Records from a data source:
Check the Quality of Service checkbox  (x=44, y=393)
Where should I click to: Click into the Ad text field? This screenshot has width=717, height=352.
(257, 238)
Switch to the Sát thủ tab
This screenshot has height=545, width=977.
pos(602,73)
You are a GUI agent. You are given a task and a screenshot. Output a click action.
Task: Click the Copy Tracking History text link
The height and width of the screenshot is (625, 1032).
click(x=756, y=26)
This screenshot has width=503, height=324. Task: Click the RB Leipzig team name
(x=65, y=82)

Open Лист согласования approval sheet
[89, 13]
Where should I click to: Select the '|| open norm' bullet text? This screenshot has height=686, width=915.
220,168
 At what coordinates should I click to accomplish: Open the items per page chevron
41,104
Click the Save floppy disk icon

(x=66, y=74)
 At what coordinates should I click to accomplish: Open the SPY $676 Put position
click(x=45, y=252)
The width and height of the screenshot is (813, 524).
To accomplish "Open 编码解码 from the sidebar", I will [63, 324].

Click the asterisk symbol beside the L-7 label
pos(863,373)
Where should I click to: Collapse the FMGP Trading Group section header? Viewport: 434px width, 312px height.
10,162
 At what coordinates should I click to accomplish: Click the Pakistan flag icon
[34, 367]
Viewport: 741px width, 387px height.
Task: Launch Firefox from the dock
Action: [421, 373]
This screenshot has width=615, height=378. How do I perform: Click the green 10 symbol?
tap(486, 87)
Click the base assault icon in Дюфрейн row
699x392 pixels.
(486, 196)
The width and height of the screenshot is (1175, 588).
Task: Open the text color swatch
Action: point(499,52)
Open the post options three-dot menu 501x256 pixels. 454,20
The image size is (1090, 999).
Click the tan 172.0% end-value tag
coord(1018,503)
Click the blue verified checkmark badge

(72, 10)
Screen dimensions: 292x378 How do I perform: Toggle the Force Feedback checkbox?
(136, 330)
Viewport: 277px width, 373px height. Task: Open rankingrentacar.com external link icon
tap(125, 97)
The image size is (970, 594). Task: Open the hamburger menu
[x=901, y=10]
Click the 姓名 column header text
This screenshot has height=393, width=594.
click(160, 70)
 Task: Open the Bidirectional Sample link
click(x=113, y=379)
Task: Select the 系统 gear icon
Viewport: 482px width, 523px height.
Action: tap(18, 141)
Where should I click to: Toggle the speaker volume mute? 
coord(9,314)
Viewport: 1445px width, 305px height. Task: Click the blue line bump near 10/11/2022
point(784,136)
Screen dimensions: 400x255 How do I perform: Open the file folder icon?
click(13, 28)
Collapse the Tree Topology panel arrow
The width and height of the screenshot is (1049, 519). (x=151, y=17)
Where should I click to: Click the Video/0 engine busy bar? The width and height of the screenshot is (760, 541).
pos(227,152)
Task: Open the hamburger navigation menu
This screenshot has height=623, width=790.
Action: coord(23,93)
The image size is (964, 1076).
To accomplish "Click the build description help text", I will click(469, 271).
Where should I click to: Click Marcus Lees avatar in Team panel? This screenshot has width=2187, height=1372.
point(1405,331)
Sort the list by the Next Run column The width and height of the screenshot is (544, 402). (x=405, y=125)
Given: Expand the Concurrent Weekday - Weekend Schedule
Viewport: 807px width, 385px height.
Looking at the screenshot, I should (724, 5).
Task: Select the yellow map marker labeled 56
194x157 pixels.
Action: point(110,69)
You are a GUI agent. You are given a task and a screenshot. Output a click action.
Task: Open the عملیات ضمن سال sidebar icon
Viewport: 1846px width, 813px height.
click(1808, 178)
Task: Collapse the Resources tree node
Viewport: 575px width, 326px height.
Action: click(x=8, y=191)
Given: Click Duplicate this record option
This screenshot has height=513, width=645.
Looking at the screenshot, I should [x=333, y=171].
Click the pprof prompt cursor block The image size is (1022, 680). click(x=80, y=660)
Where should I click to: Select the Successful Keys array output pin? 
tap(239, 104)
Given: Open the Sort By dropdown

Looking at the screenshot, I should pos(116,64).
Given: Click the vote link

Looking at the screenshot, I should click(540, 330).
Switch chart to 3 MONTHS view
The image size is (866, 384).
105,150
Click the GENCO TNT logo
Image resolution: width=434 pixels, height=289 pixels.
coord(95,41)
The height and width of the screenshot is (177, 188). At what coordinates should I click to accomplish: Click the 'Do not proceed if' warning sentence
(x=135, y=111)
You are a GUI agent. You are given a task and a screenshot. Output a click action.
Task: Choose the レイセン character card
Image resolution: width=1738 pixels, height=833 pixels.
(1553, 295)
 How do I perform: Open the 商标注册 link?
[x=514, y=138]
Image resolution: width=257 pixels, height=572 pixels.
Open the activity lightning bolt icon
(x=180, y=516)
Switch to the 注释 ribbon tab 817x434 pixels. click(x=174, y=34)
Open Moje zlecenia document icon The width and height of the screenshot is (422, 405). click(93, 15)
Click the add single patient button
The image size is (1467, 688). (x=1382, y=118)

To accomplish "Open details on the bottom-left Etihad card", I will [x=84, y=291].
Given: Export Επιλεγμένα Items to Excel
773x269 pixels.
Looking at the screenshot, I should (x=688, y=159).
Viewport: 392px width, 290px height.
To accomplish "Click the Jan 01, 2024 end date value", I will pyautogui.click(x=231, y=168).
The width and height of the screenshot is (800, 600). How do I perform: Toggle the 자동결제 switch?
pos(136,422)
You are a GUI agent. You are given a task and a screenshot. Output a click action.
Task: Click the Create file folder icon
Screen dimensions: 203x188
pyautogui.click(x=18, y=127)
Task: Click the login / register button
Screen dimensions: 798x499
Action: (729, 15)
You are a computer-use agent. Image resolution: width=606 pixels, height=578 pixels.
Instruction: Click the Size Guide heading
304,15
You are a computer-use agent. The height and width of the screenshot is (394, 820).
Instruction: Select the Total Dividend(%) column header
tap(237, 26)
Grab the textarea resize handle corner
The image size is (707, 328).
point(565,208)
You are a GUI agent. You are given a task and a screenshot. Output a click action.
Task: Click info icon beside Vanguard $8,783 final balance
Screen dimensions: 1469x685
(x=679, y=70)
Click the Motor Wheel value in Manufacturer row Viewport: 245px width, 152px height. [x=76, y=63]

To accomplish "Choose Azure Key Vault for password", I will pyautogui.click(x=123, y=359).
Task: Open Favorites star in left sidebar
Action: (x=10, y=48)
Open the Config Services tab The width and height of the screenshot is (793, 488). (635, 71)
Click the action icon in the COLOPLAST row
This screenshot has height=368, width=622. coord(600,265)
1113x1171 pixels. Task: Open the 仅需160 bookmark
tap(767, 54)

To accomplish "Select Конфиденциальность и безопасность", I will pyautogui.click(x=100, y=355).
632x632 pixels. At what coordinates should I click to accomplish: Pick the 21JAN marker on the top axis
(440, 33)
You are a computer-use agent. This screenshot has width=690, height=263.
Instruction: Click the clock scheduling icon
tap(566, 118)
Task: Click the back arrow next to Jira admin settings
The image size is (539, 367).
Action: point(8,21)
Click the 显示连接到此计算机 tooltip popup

• Task item
Once a line of the records is found to contain "computer", copy it out.

• Written solution
You are a computer-use agent. Image resolution: width=606 pixels, height=578 pixels.
You are a computer-use agent. The height and width of the screenshot is (394, 820).
You are a computer-use agent. This screenshot has width=690, height=263.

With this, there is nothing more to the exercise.